_ACTIVITY:_
Where the line containing "Task: Click the word Abierta in the header" appears, begin retyping; continue exactly through the final line of the data. Omit every picture.

Collected data
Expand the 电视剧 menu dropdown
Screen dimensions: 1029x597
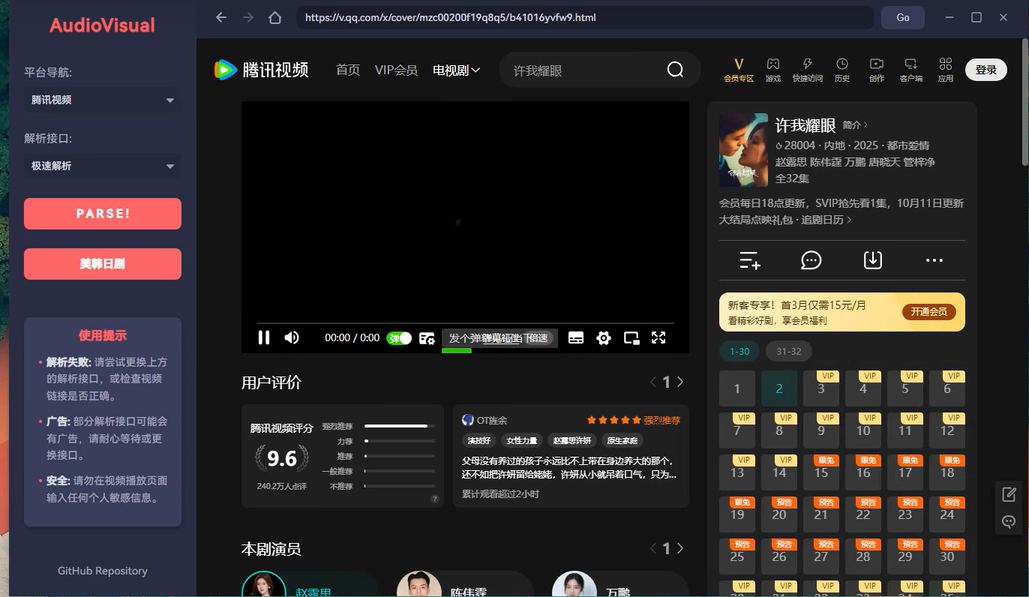pos(456,70)
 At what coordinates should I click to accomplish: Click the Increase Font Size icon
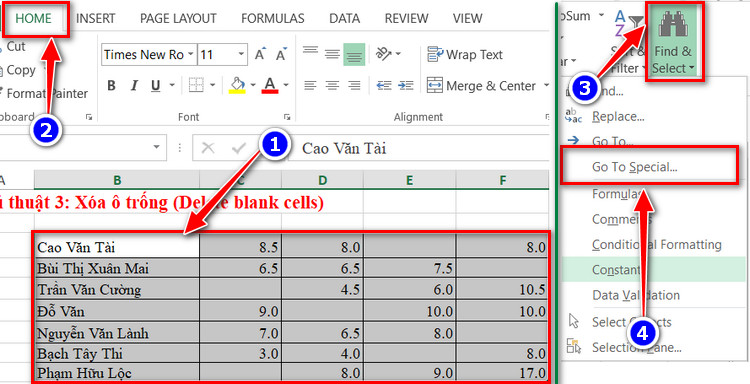(260, 55)
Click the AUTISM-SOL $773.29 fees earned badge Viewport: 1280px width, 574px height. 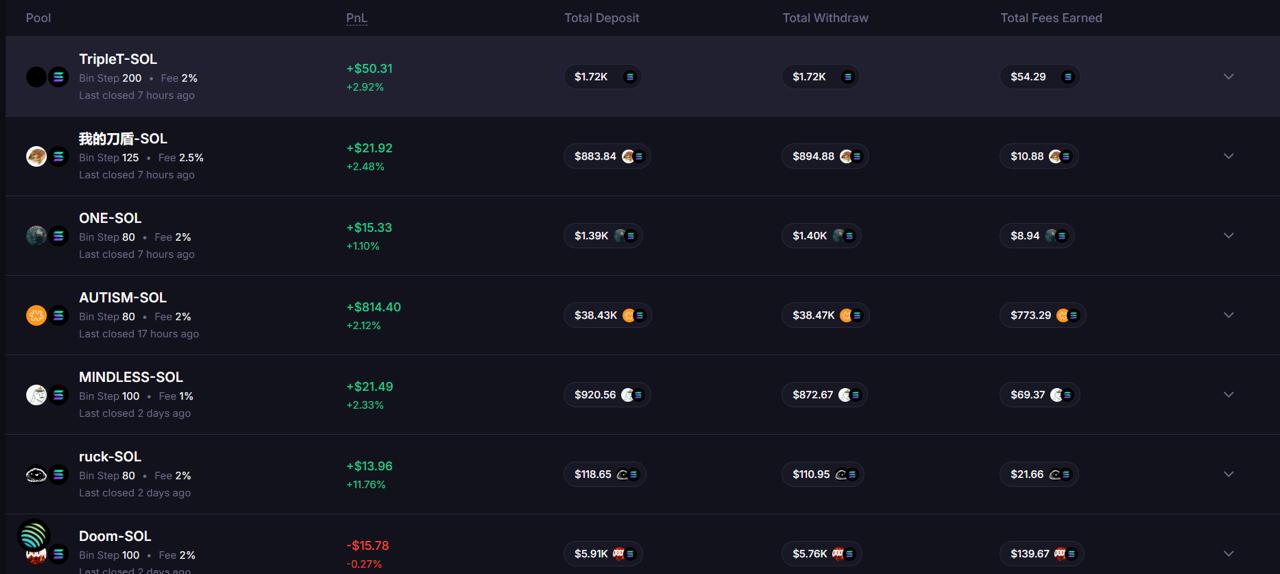(1041, 315)
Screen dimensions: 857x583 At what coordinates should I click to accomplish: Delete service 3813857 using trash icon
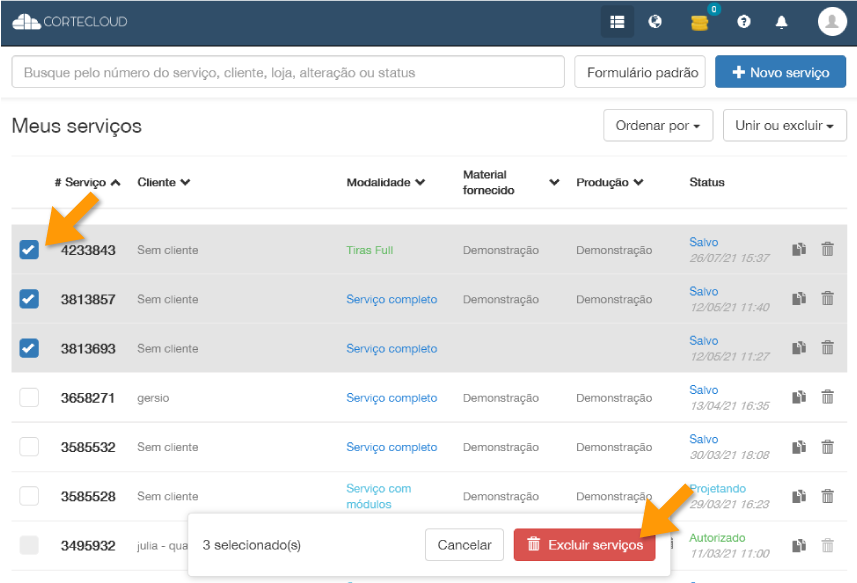(x=827, y=298)
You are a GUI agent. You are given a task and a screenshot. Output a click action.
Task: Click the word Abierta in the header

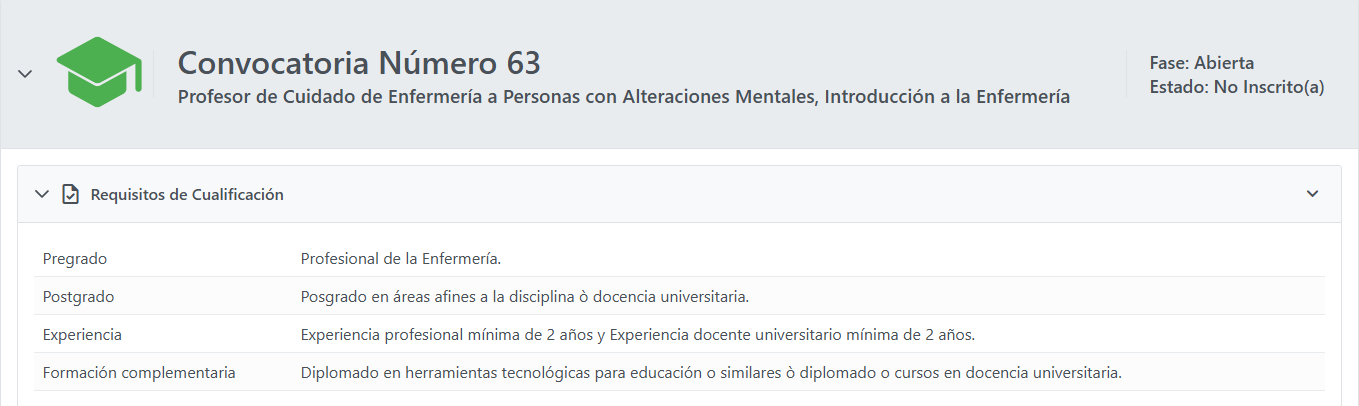(x=1224, y=63)
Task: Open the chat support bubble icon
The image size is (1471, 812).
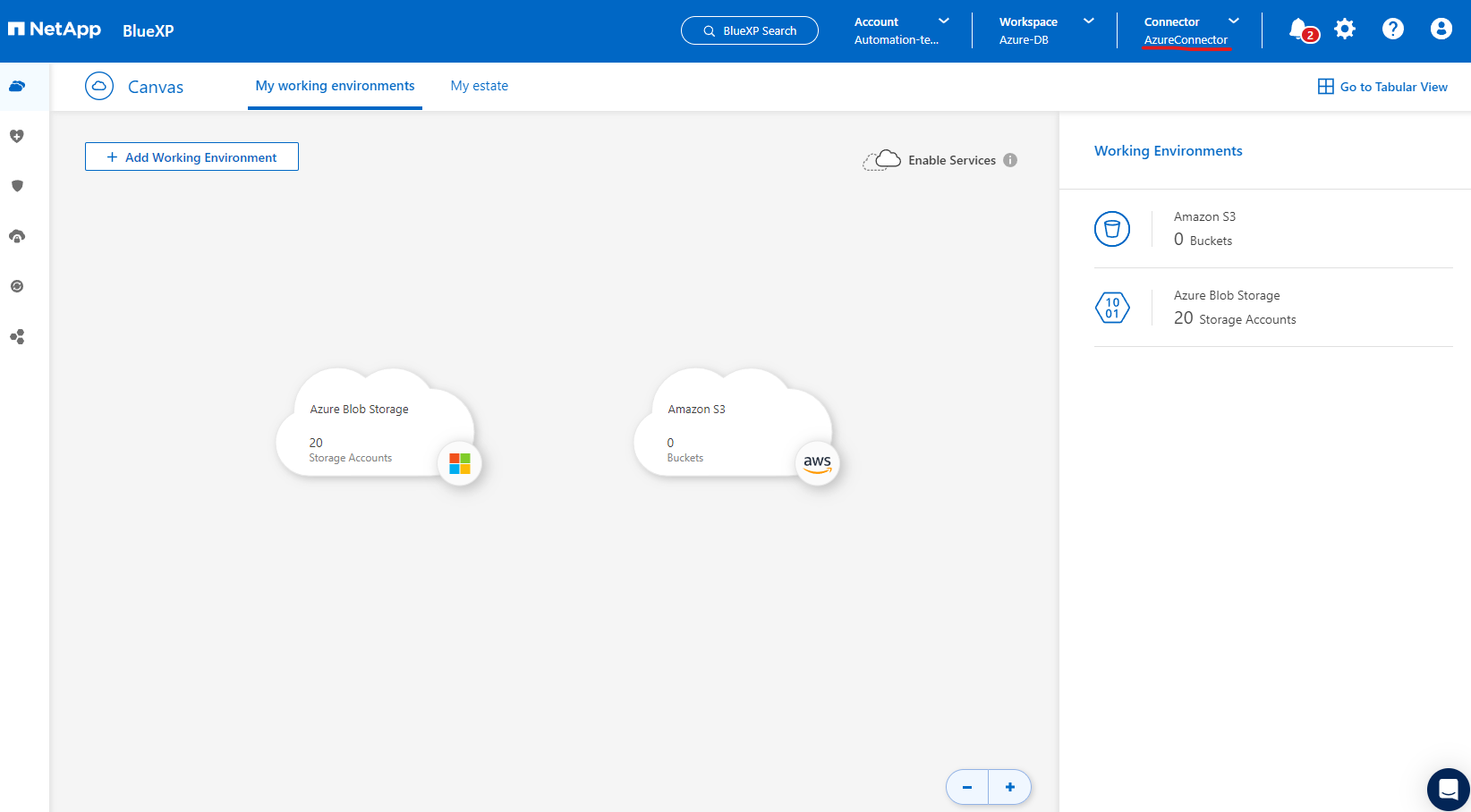Action: 1448,790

_EXERCISE OUTPUT:_
Task: Click the word Abierta in the header

(x=1224, y=63)
Task: Open the chat support bubble icon
The image size is (1471, 812).
Action: 1448,790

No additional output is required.